- Location: McPherson County, Kansas
- Nearest city: McPherson, Kansas
- Coordinates: 38°28′38″N 97°27′03″W﻿ / ﻿38.47722°N 97.45083°W
- Area: 4,455 acres (1,803 ha)
- Governing body: State of Kansas

= McPherson Valley Wetlands =

Protected lands in Kansas, U.S.

The McPherson Valley Wetlands are a disconnected chain of marshes, wetlands, and shallow lakes in McPherson County, Kansas. Once covering a much larger area, 4,455 acres of the wetlands and surrounding prairie was protected by the Kansas Department of Wildlife, Parks, and Tourism as of 2011.

==History and description==

The McPherson Valley Wetlands are a large area of scattered natural lakes and wetlands extending from five miles northwest of McPherson, Kansas for 43 miles south to Valley Center.
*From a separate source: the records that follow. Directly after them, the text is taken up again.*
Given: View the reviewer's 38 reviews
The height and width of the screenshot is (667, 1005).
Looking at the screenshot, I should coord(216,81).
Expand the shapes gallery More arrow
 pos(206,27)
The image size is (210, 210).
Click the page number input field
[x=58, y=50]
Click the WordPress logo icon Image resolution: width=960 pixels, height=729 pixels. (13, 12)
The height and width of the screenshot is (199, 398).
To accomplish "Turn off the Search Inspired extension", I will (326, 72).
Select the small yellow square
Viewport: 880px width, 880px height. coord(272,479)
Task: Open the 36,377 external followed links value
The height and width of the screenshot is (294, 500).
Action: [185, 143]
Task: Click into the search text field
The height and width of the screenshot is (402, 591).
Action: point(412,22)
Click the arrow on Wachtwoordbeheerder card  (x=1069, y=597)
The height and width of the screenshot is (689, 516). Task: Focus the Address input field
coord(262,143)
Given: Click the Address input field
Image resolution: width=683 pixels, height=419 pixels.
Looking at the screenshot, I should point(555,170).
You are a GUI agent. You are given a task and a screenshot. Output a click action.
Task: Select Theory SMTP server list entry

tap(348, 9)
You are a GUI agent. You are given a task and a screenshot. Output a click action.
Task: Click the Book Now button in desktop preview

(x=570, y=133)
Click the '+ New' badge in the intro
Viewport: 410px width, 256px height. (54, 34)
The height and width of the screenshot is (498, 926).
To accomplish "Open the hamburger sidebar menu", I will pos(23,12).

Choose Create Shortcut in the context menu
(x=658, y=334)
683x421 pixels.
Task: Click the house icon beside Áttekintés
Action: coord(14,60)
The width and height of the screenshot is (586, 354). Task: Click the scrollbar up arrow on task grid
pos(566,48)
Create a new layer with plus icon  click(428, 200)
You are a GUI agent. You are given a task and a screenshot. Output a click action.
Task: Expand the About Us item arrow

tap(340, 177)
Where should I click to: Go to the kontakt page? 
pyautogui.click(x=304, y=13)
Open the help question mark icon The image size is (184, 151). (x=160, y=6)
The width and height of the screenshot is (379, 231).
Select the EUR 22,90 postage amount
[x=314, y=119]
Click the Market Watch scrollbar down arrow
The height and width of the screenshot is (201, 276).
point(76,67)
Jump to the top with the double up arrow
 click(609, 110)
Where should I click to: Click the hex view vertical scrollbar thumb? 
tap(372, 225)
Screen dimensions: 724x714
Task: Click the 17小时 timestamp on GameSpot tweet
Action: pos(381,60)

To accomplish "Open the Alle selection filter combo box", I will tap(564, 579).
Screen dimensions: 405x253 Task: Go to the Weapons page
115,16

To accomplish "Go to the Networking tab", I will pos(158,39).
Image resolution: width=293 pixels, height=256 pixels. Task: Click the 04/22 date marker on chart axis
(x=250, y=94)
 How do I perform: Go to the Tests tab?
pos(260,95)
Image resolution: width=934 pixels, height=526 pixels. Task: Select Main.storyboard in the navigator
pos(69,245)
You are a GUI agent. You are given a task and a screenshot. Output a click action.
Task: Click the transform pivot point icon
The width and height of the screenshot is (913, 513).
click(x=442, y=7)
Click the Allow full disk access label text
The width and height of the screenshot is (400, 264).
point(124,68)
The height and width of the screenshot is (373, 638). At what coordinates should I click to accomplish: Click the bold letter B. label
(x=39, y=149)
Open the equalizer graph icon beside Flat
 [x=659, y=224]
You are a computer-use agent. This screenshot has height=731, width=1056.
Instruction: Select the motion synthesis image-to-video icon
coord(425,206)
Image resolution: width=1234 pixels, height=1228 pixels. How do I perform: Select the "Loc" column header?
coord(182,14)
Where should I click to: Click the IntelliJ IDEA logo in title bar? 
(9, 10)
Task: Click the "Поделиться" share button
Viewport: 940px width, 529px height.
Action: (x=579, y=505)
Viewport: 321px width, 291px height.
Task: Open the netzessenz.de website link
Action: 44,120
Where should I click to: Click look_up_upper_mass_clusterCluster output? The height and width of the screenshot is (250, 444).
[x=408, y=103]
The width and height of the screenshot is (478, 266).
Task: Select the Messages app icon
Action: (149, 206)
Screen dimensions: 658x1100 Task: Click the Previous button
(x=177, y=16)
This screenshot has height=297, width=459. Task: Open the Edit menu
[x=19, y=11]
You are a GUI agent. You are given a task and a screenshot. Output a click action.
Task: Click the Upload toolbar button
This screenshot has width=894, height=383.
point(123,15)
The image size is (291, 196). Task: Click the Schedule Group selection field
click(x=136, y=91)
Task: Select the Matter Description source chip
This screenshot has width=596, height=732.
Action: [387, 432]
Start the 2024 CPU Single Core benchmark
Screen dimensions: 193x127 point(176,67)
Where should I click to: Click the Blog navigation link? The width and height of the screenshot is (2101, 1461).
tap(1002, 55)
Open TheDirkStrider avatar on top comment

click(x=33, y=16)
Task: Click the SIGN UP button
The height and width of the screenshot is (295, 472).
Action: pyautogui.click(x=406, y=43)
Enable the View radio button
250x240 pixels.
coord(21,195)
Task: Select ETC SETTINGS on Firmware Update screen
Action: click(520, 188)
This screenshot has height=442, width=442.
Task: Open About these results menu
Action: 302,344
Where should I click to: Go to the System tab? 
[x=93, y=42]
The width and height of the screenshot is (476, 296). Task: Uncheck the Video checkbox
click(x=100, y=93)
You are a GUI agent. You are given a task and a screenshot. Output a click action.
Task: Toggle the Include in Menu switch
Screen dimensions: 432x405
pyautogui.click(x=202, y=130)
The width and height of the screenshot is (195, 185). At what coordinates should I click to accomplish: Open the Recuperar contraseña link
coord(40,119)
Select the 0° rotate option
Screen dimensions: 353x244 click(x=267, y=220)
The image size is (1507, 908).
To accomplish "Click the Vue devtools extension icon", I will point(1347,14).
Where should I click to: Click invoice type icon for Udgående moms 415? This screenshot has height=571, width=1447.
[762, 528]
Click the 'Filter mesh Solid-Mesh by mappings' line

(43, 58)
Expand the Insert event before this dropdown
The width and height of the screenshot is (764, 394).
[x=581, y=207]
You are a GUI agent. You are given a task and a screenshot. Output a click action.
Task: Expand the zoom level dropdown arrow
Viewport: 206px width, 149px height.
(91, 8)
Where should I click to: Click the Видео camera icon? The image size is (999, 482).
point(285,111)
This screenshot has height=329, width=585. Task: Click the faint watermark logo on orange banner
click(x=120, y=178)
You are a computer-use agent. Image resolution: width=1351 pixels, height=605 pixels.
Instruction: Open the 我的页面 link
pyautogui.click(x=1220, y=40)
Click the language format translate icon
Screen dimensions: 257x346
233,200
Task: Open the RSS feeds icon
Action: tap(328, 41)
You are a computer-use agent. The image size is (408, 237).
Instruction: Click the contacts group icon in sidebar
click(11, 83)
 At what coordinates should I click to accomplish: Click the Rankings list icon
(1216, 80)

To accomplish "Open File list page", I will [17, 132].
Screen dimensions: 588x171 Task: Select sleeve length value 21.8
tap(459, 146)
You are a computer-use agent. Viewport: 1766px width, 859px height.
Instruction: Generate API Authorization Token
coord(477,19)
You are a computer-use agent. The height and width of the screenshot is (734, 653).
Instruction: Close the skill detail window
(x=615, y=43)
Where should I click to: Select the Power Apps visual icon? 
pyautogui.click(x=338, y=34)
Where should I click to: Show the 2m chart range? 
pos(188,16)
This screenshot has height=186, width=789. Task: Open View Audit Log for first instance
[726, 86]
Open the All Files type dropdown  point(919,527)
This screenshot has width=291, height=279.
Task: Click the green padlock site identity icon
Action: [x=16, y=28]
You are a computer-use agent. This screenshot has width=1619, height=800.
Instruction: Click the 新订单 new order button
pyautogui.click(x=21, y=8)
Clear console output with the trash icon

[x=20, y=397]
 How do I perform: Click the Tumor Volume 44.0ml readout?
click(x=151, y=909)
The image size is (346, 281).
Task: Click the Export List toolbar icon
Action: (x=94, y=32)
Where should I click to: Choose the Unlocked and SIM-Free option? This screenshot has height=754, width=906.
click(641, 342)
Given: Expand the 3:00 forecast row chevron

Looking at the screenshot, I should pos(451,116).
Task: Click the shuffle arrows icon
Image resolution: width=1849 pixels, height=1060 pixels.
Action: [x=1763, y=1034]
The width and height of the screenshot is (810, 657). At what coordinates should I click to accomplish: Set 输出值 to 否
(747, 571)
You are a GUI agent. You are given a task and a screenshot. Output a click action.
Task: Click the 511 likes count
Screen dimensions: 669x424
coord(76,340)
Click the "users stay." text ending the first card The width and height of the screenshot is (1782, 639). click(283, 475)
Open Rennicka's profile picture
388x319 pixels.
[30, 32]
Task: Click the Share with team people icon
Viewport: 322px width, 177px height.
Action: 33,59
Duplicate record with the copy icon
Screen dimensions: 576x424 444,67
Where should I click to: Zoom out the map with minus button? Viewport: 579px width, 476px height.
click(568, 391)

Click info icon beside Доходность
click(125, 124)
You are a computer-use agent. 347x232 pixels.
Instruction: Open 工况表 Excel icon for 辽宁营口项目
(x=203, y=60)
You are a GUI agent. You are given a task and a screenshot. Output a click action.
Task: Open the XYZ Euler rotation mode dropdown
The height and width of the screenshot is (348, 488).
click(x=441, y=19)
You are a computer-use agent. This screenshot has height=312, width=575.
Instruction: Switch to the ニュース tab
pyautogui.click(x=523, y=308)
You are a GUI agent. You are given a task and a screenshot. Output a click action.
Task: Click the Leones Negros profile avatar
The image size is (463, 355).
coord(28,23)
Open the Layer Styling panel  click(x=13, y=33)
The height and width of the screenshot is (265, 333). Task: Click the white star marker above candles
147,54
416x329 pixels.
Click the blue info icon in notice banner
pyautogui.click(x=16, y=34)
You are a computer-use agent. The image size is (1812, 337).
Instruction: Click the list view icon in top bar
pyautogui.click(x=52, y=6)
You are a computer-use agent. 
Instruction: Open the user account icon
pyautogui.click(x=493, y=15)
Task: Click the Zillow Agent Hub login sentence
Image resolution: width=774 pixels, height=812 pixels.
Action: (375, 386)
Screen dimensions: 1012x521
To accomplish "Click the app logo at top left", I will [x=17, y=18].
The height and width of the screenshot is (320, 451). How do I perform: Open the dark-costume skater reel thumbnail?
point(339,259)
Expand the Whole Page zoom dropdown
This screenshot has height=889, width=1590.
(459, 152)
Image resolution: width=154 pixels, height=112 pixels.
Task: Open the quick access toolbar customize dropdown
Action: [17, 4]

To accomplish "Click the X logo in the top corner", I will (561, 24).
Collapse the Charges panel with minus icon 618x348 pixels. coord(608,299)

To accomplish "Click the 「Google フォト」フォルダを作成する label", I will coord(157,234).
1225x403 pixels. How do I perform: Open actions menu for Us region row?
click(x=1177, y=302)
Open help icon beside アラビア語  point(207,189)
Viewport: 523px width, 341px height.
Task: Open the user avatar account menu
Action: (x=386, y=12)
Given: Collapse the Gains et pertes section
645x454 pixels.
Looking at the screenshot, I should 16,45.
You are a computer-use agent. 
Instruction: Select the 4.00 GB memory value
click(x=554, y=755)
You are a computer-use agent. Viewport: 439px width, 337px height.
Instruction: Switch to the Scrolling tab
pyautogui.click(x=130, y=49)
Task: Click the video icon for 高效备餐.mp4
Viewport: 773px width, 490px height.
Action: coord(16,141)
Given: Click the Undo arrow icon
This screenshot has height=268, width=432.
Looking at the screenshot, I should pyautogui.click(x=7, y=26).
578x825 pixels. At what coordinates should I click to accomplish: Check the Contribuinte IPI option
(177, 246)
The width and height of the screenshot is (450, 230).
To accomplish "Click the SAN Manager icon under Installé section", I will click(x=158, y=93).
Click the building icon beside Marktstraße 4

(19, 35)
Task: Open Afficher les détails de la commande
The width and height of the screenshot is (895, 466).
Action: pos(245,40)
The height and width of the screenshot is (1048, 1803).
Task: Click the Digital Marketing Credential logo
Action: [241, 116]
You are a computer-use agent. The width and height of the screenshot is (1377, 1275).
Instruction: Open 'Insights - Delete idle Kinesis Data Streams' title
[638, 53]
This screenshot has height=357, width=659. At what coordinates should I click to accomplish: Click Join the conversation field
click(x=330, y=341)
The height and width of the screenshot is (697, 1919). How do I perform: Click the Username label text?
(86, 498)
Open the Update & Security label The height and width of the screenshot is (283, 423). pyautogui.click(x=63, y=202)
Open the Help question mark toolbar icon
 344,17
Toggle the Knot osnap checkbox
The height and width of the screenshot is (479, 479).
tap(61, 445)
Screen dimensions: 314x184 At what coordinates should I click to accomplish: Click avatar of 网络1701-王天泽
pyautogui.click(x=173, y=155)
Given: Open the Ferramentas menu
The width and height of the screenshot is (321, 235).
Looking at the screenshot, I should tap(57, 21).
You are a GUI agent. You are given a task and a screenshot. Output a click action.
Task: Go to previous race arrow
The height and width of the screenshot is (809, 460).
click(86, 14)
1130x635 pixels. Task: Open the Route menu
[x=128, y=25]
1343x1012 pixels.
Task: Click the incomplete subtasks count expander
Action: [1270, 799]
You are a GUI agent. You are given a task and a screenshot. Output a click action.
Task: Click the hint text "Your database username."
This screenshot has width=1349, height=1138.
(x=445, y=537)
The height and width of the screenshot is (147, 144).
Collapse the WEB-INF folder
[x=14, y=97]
In the late 19th century, the wetlands consisted of 52 shallow marshes comprising more than 9,000 acres of water. The largest marsh was Big Basin, more than 2,000 acres in size. None of the marshes were more than five feet deep and many of them became dry land during the frequent droughts in the area. Two lakes, Lake Inman and Farland Lake, were among the marshes. Lake Inman, more than 100 acres in size, is Kansas's largest natural lake. The lake is in private ownership.

The wetlands were first important for waterfowl hunters who, in the last quarter of the 19th century, killed tens of thousands of ducks and other birds and shipped them by railroad to Kansas City and St. Louis. About 1900, draining of the marshes converted most of the wetlands into farmland. However, most of the land was too low and wet to become good farmland. In 1989, the Kansas Department of Wildlife and Parks began purchasing the former marshland and restoring it to its original condition using levees, canals, and water pumps. As of 2011, 4,455 acres of land had been purchased, including 1,760 acres of 51 wetlands, including Big Basin, Kubin, Little Sinkhole, and Chain of Lakes marshes had been restored or recreated. The state of Kansas continues to purchase land from willing sellers when funds are available.

Before being drained, the McPherson Valley Wetlands were comparable in importance to Cheyenne Bottoms, 60 miles west, for migrating waterfowl. More than 200 species of birds have been recorded in the wetlands, including white-faced ibis, snowy plover, peregrine falcons, and many species of ducks.

In 1995, for the first time in 100 years, whooping cranes visited the wetlands. In spring 2016, 17 whooping cranes visited the Big Basin marshes. In summer 2017, a roseate spoonbill visited the Little Sinkhole marshes.

==Recreation==

The wetlands are open to the public year-round. Hunting for both waterfowl and upland game birds is allowed with a permit. Steel shot is required for all hunting. Lead shot is not allowed to prevent waterfowl from consuming lead while feeding. Bird watching is a major activity. Camping is not allowed.

The McPherson wetlands property is regularly patrolled by State Game Wardens employed by the Kansas Department of Wildlife, Parks, and Tourism. The wardens enforce all state laws on the property and check hunters for permits.